WGs sind schon lange mehr als eine studentische Selbstfindungsphase. Illustration: Jan Bazing

Nicht nur Studis, auch immer mehr Menschen jenseits der dreißig ziehen in WGs. Was treibt Professorinnen und Familienväter dazu, sich mit anderen Kühlschrank und Putzdienst zu teilen?
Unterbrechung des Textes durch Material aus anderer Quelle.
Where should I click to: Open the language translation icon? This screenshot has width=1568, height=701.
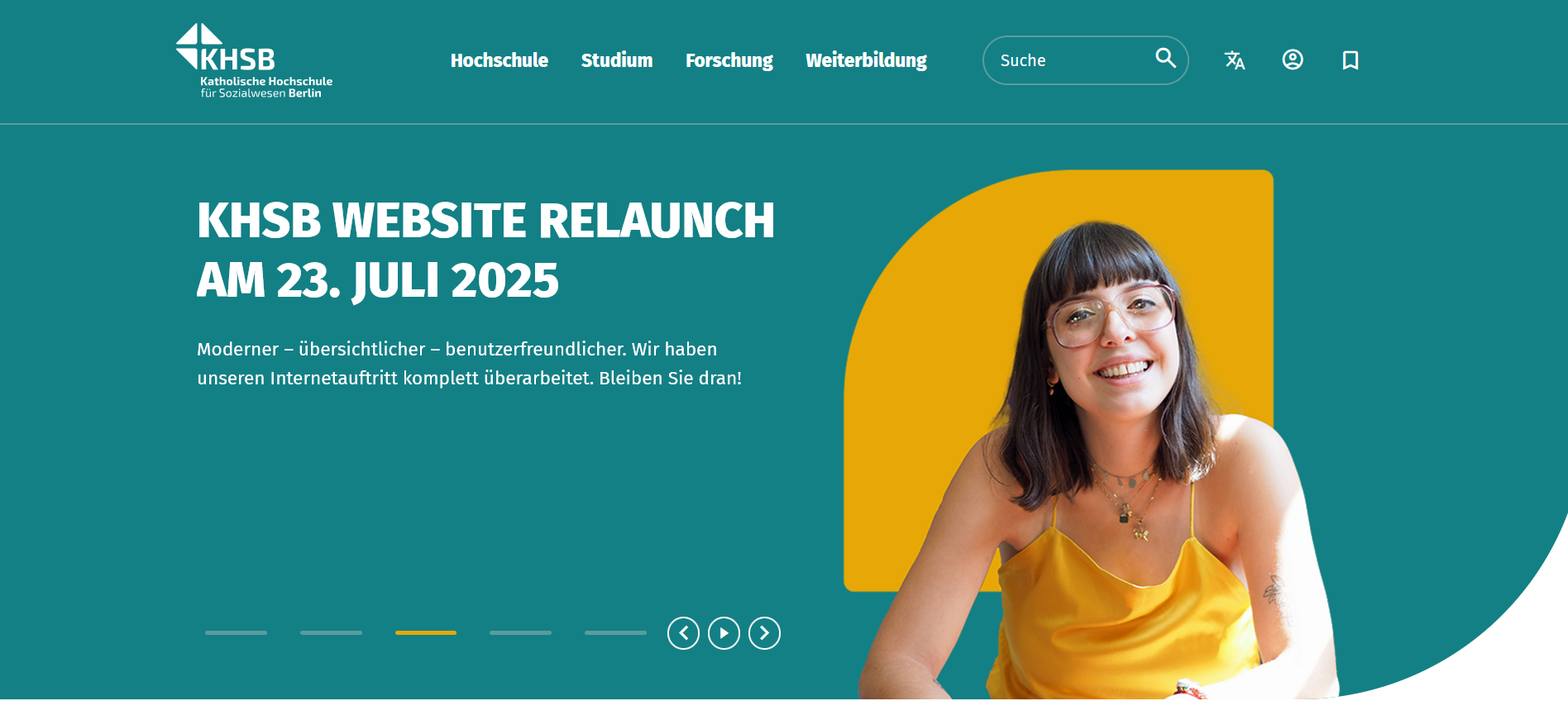pos(1235,60)
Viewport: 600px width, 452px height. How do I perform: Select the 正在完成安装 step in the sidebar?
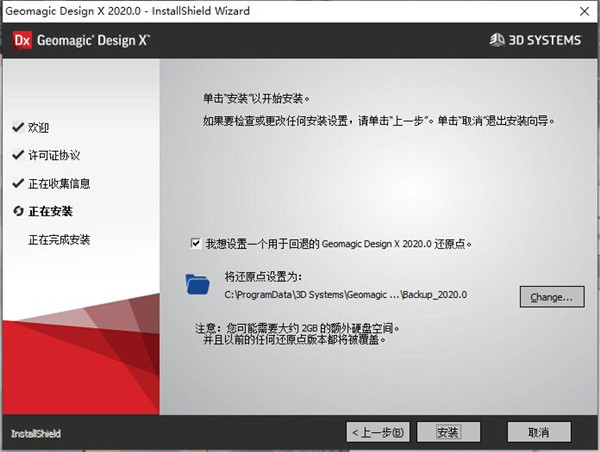(60, 240)
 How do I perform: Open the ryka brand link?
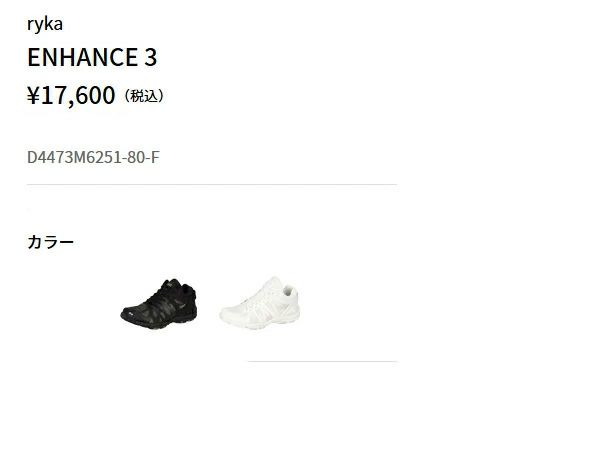click(45, 24)
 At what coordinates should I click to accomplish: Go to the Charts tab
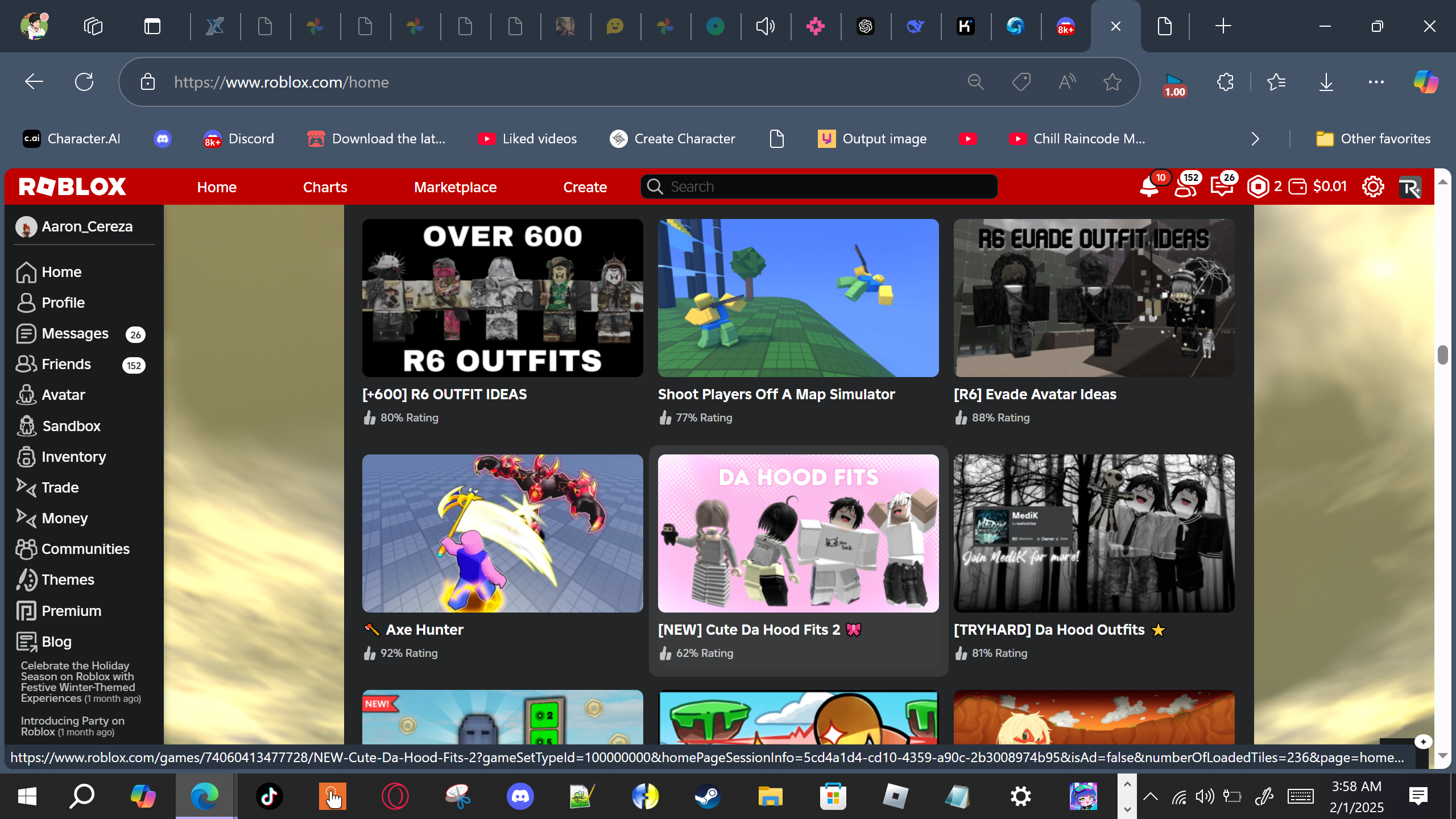325,187
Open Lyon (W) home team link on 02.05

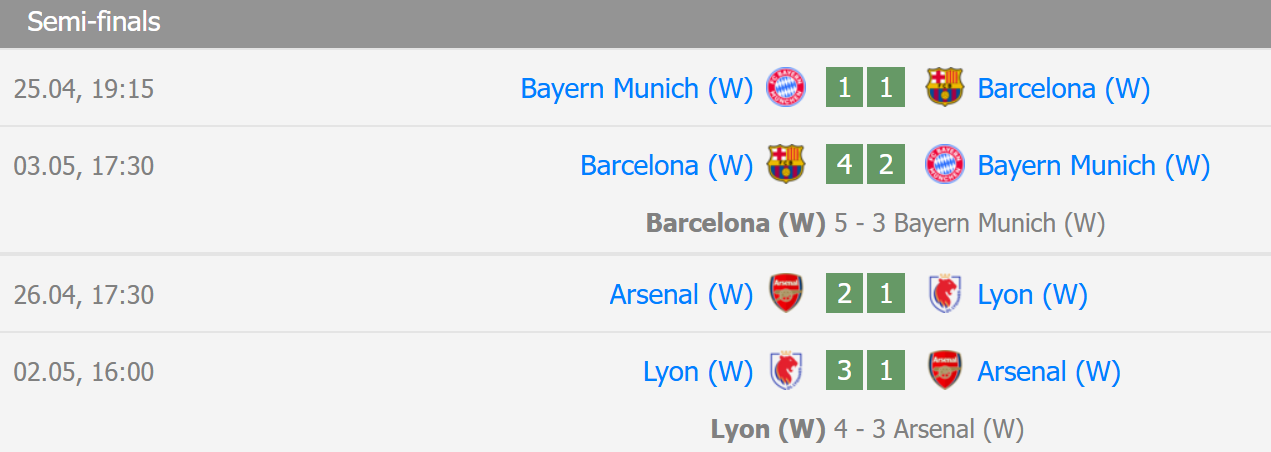point(698,371)
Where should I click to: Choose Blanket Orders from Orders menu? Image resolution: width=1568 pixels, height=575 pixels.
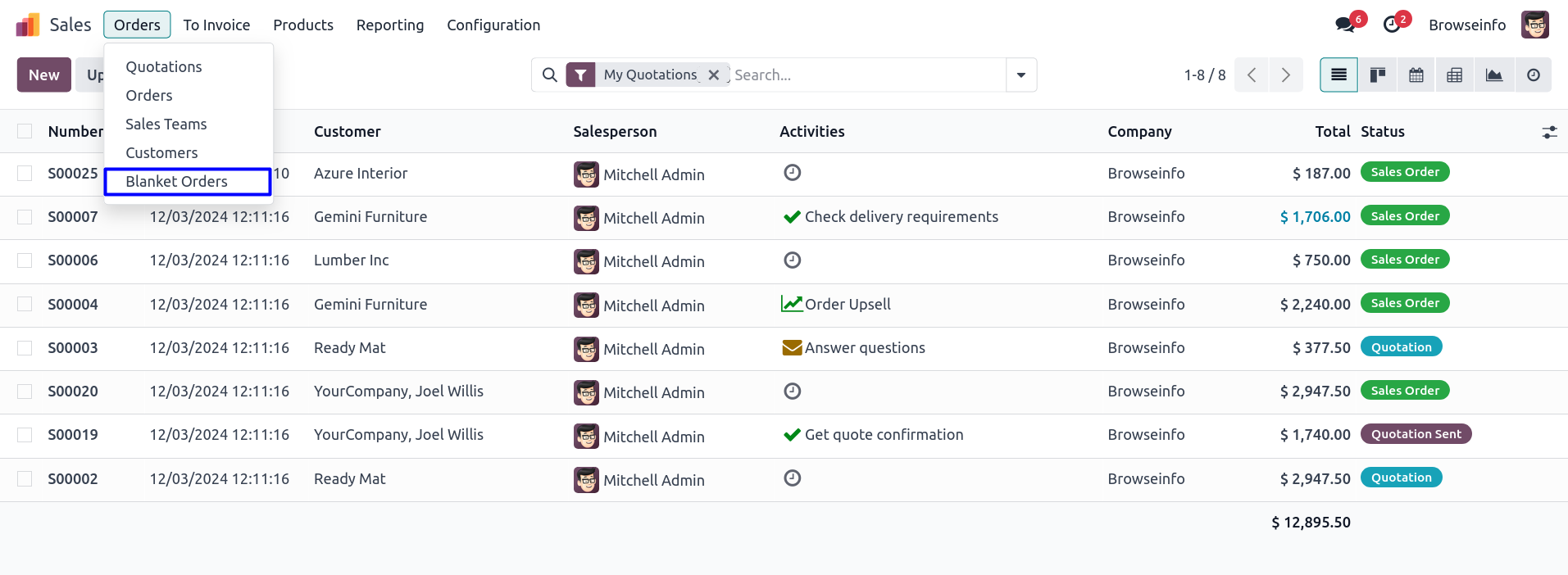[176, 182]
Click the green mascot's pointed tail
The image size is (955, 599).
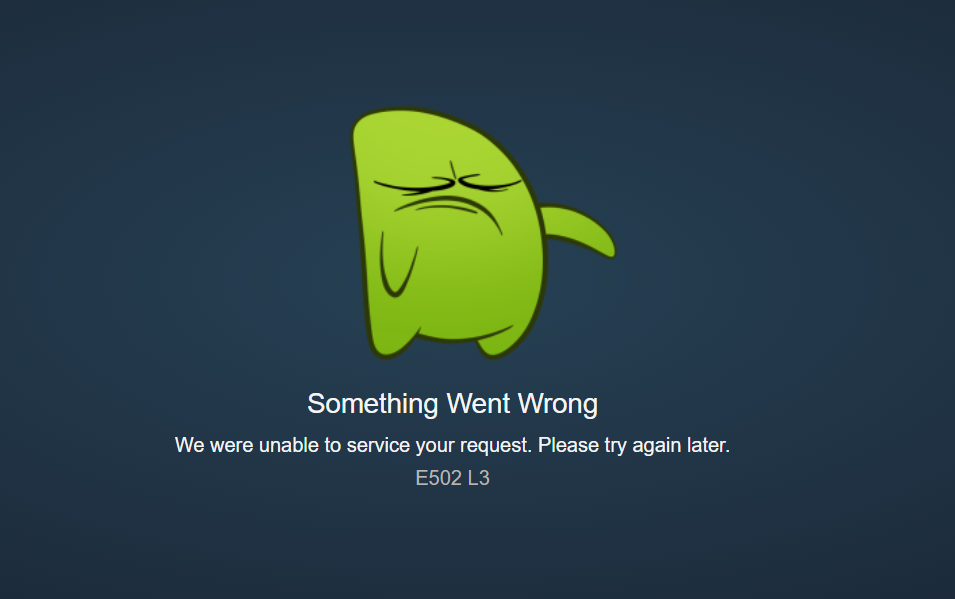pos(578,230)
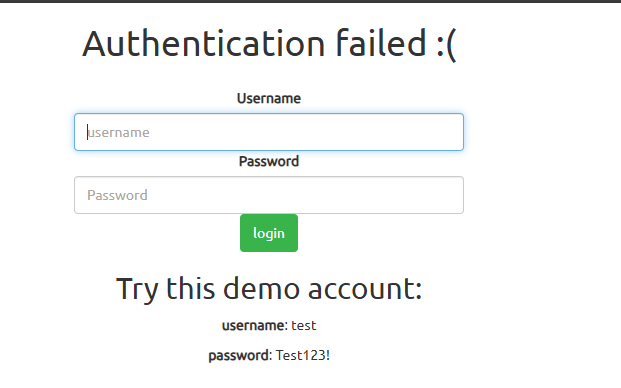This screenshot has width=621, height=388.
Task: Click the word failed in the heading
Action: pyautogui.click(x=381, y=43)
Niels sitzt auch dann im Sonnenuntergang vor den Klostermauern, wenn es regnet. Der IT-Spezialist hat sich das Kloster Allerheiligenberg für Videocalls als unbewegliches Hintergrundfoto eingestellt. Zu Jahresbeginn hat er sein Zimmer auf der Anlage bezogen, die lange Zeit vom katholischen Oblatenorden bewohnt wurde, dann kurz leer stand und seit 2014 eine Wohngemeinschaft von Jung und Alt ist. Die elf Bewohner haben alle ihre ganz persönliche Motivation und Lebensgeschichte auf den Berg unweit von Koblenz mitgebracht.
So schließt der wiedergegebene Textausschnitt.